Contrairement à ses voisins du nord, le Mali et le Niger, le Burkina Faso a été épargné pendant de nombreuses années du fléau du terrorisme islamique. Cela a changé en 2015, déclare Laurent Kibora, expert en sécurité et analyste indépendant. « L’ancien président Compaoré avait une stratégie de bâton et de carotte lui permettant de mettre en place une unité antiterroriste efficace, tout en négociant avec ces groupes djihadistes. Beaucoup pensent même qu’il a conclu un pacte de non-agression avec eux « , a déclaré Kibora . « La chute du régime a été suivie d’une période de désorientation. » La raison en est que les services de sécurité ont été restructurés et que de nombreuses compétences ont été perdues.
Les djihadistes liés à Al-Qaïda et au groupe État islamique ont recours à des tactiques de guérilla, à des mines sur la route et à des attentats-suicides. Ces méthodes ont coûté la vie à plus de 600 personnes. Environ 300 000 personnes ont fui leurs foyers . L’impact des attaques sur l’économie rurale s’intensifie, perturbant l’agriculture, le commerce et les marchés. « Les gens en ont vraiment marre. Ils se font voler leur bétail.
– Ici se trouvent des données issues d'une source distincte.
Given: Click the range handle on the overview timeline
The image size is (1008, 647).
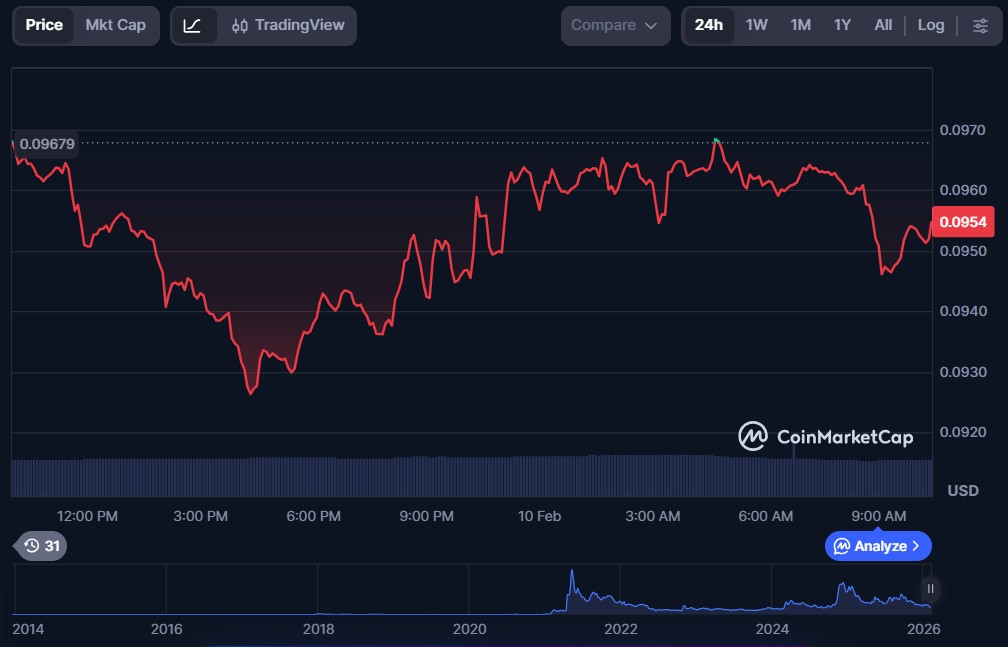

Beaucoup doivent fuir », a déclaré Kibora, accusant le gouvernement de ne pas avoir réagi assez rapidement à la menace islamiste, même s’il a été pris de court par la crise.
Le gouvernement « a échoué »
Lors d’un récent voyage en Allemagne, le ministre burkinabè de l’Éducation, Stanislas Ouaro, a déclaré à DW que le gouvernement était bien conscient de l’impact des groupes terroristes. « De nombreuses écoles ont dû fermer, avec des conséquences pour la scolarisation des élèves », a-t-il déclaré. Les efforts pour relancer plus de 3000 écoles paralysées ont donné des résultats modestes: « Nous avons pu rouvrir 483 écoles au cours de l’année scolaire 2019-2020 », a déclaré Ouaro.
« Le bilan est catastrophique et macabre », a déclaré Traoré à DW. « Il suffit de regarder le massacre et le terrorisme pour comprendre que le gouvernement actuel est incapable de gérer la situation. » Traoré estime que les personnes qui sont descendues dans la rue pour renverser Compaoré ont été manipulées par des politiciens rusés agissant dans leur intérêt.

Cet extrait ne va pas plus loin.